Europa ist nach Nord-Amerika die Region mit den meisten
Verurteilungen. In den letzten Jahren haben einige Länder wie Dänemark,
Norwegen und die Schweiz begonnen, ihrer Gesetzgebung zu revidieren.
„Das sind ermutigende Signale!“, sagt Tagungsleiter Edwin
Bernard, Koordinator des internationalen HIV Justice Network und Mitglied der
European AIDS Treatment Group. „Große Sorgen machen uns hingegen Länder wie
Rumänien, das im letzten Jahr ein HIV-spezifisches Strafgesetz neu erlassen
hat, oder Belgien, wo Präzedenzfälle geschaffen wurden. Auch aus Österreich
erreichen uns immer wieder Nachrichten über absurde und problematische
Verfahren und Urteile.
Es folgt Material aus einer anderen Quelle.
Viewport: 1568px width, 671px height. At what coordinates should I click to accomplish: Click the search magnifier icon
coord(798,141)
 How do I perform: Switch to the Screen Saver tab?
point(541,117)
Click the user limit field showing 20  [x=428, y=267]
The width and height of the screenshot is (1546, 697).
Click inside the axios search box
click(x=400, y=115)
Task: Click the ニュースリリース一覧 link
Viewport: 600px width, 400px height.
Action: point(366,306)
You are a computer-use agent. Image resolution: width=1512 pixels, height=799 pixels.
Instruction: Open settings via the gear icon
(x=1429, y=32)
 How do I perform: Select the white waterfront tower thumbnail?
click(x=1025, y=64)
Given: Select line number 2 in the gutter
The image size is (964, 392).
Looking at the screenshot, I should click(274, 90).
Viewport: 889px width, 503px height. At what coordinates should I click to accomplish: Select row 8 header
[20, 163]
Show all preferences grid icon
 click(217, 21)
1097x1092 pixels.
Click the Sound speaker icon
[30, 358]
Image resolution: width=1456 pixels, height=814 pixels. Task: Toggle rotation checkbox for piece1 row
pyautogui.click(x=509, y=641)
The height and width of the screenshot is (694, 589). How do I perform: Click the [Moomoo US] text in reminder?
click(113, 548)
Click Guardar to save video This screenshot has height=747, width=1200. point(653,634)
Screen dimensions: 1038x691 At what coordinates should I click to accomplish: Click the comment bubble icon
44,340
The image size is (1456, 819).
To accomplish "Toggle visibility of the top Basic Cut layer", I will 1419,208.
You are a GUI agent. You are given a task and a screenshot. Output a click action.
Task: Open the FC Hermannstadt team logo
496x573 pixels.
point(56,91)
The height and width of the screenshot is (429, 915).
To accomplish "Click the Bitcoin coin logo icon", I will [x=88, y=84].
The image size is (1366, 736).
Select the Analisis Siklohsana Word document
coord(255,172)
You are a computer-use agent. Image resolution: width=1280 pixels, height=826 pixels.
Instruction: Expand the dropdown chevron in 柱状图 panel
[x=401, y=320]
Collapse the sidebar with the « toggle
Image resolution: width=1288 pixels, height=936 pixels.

Die Konferenz soll dazu beitragen, dass wir auch in besonders
repressiven Ländern vorankommen.“
Die Tagung fand anlässlich des 20-jährigen Bestehens der
European AIDS-Treatment Group (EATG) statt, Koveranstalter waren die
International Planned Parenthood Federation (IPPF), die Deutsche AIDS-Hilfe
(DAH) sowie HIV in Europe, eine Vereinigung von europäischen HIV/Aids-Organisationen.
Links:
Beitrag über Kriminalisierung von Menschen mit HIV in Schweden (DAH-Blog)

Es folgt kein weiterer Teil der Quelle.